Porque no tenemos presidentes, reyes ni príncipes en edad de merecer y en disposición para hacerlo y porque, aunque los tuviésemos, nos faltan ex modelos cantantes con un turbio pasado y un toque intelectual que luzcan tan bien en las fotos como la Bruni. ¿Bárbara Rey, Paloma San Basilio, Antonia Dell’Atte, Anne Igartiburu? No. Me temo que en España nunca podremos tener un romance tan sonado, tan bueno y tan útil como este último de Sarkozy.
Van tres meses del juicio montado por Al Fayed para demostrar que a Lady Di y a su hijo se los cargaron los servicios secretos británicos, y apenas tenemos claro que aquella noche estrellada Diana se había pasado con la laca y su chófer con los carajillos. O que el Duque de Edimburgo no es el protagonista de una trama de Le Carré sino un flojo secundario digno de las novelas de Barbara Cartland, abuelastra de Diana.

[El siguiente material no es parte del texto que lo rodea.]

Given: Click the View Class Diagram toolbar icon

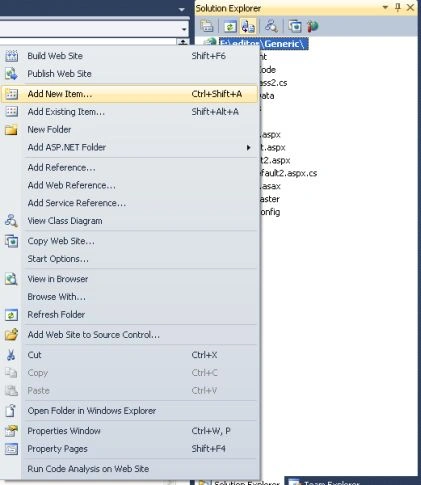Looking at the screenshot, I should coord(271,26).
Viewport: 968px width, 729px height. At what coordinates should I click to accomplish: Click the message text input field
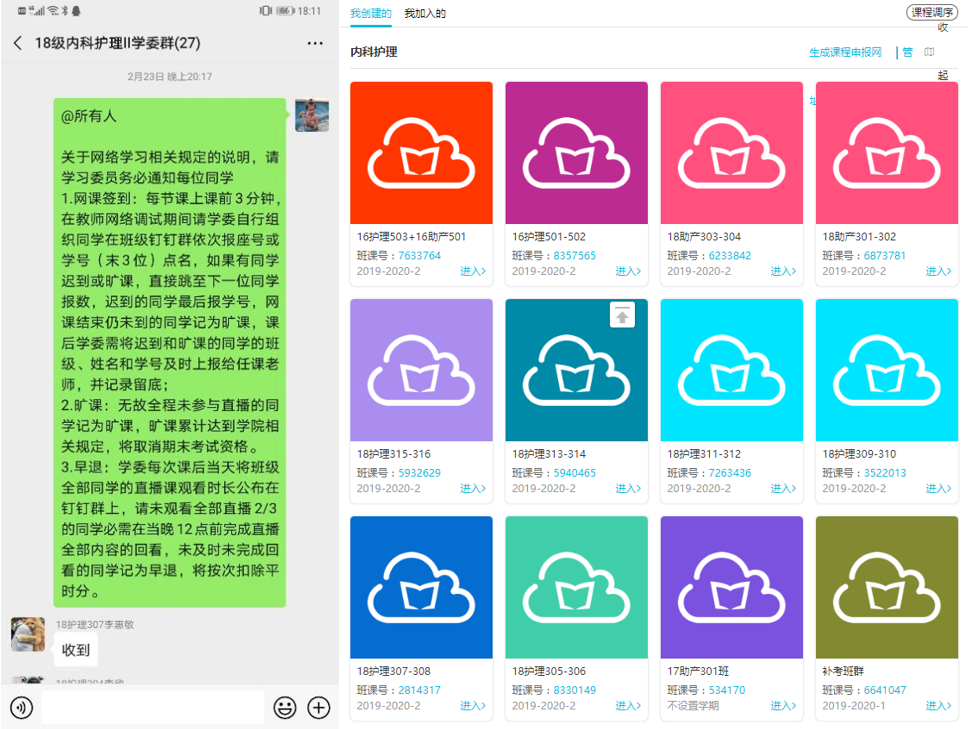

“Si se me pide, haré todo lo posible para ayudaros a ti y a Carlos”, escribió Felipe de Edimburgo en una de sus cartas a una princesa que respondió a su suegro con una misiva manuscrita donde le llamaba Papito –Pa–, y en la que repetía el mismo adverbio tres veces (en cuatro frases) y sustituía conjunciones copulativas por signos matemáticos, cual precursora del lenguaje SMS. ¡Tan del pueblo esta Princesa!
Por suerte, no todas han sido decepcionantes revelaciones epistolares; también hemos conocido el contenido de cartas de Diana a Dodi, como la que ella escribió tras haber pasado unos días en su yate: “Un millón de gracias por haber traído tanta alegría a la vida de esta chica”. Que es, palabra por palabra, lo que habría dicho la caza-millonarios Lorelei Lee, mítica protagonista de esa biblia de Anita Loos, Los caballeros las prefieren rubias. Una coincidencia que demuestra dos cosas: UNA, que Diana prometía; y DOS, que, por desgracia, Loos tenía razón cuando escribió que “una chica no puede pasarse la vida riendo”.